Problem to solve
An exact copy of every entry below is required, and no picture may appear in it.

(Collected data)

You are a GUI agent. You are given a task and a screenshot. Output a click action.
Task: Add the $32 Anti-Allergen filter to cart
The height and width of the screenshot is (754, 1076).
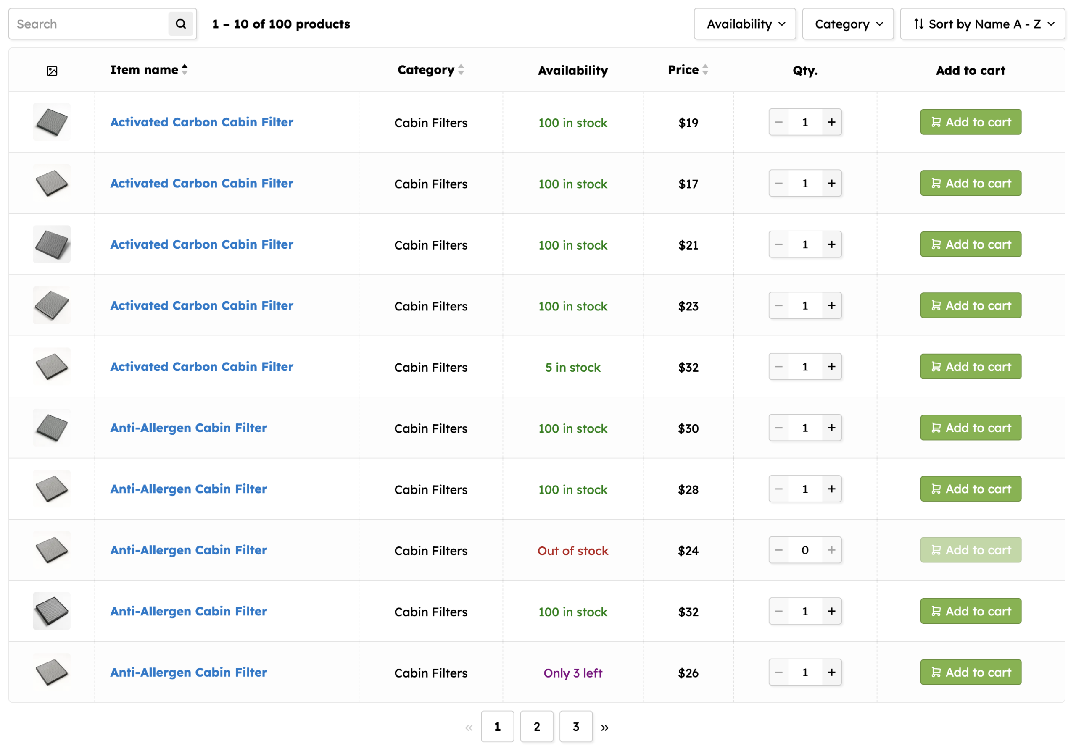(x=971, y=611)
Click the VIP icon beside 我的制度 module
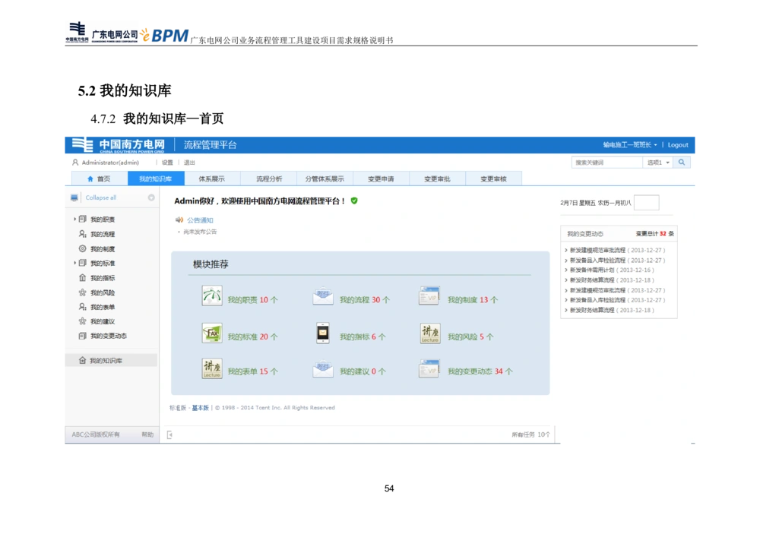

Your response
You are a GUI agent. You are given a task and a screenshot. Output a click action.
Task: Add the $32 Anti-Allergen filter to cart
The height and width of the screenshot is (754, 1076).
(x=971, y=611)
Click the VIP icon beside 我的制度 module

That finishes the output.